TASK STATEMENT :: Render into Spanish this sentence from the article on health insurer mergers below: "Both transactions are expected to draw months of scrutiny by U.S. antitrust regulators and Congress."

Among the country's largest insurers, Aetna Inc struck a deal to buy
Humana Inc, while Anthem Inc agreed to acquire Cigna Corp. Both
transactions are expected to draw months of scrutiny by U.S.
antitrust regulators and Congress.
Hospital and physician groups say the mega-mergers announced this
past summer could drive up premiums and limit choices for consumers.
Insurers, however, say the combinations will give them more leverage
to negotiate discounts for medical care.
According to interviews with more than a dozen hospital executives
and industry consultants, some hospitals are concerned about the
impact of this consolidation in their local markets, and are
considering offering their own insurance plans.
"Providers are starting to realize, we don't know how exactly it is
going to unfold, but we need to control our own destiny,” said Frank
Williams, chief executive of Evolent Health Inc, which helps
hospitals set up insurance plans.
Plans offered by large healthcare systems such as Kaiser Permanente
based in California and Geisinger Health System in Pennsylvania have
been around for decades.
But new private insurance exchanges created under President Barack
Obama's healthcare law have made it easier for a local hospital to
offer a health plan and compete with the large national carriers.

EXTRACTED DATA ::
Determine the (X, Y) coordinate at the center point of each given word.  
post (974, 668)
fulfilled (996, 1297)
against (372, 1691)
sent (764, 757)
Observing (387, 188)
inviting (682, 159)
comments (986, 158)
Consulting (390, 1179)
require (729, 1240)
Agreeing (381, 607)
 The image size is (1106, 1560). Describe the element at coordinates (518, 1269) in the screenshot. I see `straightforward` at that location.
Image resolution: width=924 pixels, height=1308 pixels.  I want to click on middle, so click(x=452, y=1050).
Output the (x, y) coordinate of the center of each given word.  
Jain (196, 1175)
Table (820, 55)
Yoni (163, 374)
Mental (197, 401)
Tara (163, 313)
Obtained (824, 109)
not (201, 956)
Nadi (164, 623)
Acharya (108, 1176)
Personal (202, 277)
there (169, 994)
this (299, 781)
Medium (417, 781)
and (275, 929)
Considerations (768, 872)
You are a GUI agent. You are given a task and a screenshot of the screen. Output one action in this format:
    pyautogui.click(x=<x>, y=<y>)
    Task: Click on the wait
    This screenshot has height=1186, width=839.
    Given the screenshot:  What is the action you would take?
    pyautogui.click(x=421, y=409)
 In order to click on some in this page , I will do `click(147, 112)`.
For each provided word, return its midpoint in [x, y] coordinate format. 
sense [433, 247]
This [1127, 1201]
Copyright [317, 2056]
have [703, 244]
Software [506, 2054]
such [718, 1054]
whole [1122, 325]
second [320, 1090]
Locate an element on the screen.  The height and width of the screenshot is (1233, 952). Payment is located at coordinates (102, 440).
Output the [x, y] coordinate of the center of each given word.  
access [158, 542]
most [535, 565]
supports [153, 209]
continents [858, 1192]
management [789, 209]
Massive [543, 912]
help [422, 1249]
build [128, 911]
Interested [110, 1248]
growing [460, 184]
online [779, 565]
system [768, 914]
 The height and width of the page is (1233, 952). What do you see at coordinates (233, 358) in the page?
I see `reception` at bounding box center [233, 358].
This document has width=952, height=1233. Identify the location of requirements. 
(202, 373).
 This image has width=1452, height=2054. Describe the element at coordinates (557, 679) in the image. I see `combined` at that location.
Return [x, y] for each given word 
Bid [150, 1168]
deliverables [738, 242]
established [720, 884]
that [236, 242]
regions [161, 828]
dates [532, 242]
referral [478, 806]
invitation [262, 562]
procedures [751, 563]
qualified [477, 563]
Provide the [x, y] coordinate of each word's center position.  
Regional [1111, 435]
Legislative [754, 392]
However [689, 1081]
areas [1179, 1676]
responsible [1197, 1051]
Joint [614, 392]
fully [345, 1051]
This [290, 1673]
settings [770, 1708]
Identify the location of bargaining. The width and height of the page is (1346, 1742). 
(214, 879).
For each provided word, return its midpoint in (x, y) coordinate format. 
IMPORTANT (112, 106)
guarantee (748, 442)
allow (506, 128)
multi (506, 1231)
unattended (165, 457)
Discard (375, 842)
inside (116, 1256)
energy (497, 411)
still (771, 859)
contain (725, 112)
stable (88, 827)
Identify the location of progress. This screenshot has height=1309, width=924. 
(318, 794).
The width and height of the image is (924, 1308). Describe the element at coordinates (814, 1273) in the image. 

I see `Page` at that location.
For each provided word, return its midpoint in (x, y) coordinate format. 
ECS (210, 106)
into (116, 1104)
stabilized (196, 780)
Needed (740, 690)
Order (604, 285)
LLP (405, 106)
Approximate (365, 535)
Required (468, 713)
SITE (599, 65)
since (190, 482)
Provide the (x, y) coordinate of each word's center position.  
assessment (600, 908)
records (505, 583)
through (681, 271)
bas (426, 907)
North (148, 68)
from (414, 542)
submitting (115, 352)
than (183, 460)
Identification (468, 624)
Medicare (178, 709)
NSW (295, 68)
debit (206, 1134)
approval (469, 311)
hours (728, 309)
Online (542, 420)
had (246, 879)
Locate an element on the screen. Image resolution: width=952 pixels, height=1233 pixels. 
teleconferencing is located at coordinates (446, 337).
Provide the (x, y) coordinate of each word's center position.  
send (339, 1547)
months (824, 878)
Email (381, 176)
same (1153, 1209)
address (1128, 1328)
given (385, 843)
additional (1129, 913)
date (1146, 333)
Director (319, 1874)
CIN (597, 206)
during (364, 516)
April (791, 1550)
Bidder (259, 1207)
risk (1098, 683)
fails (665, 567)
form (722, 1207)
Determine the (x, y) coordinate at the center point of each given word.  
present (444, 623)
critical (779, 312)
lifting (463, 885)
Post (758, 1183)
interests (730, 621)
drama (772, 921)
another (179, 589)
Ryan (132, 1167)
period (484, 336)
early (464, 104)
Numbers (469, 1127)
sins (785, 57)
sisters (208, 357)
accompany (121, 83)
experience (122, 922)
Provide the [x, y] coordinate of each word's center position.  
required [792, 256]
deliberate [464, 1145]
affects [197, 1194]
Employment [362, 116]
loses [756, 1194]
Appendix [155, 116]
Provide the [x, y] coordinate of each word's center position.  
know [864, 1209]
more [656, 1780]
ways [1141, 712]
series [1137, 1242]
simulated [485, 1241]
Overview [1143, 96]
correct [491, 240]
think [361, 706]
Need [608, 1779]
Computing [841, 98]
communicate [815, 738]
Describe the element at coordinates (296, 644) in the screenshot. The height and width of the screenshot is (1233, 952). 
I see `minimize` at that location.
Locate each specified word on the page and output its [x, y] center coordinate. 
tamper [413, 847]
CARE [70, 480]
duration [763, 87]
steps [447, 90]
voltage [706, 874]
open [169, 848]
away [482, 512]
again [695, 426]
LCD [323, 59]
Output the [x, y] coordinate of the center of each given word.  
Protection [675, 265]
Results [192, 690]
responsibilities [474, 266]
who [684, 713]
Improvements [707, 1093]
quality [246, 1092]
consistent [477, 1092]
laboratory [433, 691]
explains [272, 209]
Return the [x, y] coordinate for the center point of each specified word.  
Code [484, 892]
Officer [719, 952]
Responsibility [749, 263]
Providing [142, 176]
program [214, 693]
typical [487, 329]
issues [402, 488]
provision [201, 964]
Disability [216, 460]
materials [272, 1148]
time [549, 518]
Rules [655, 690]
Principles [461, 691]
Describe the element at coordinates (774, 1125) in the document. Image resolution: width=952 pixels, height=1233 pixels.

TASK RESPONSE :: Se espera que ambas transacciones sean objeto de meses de escrutinio por parte de los reguladores antimonopolio de EE. UU. y del Congreso.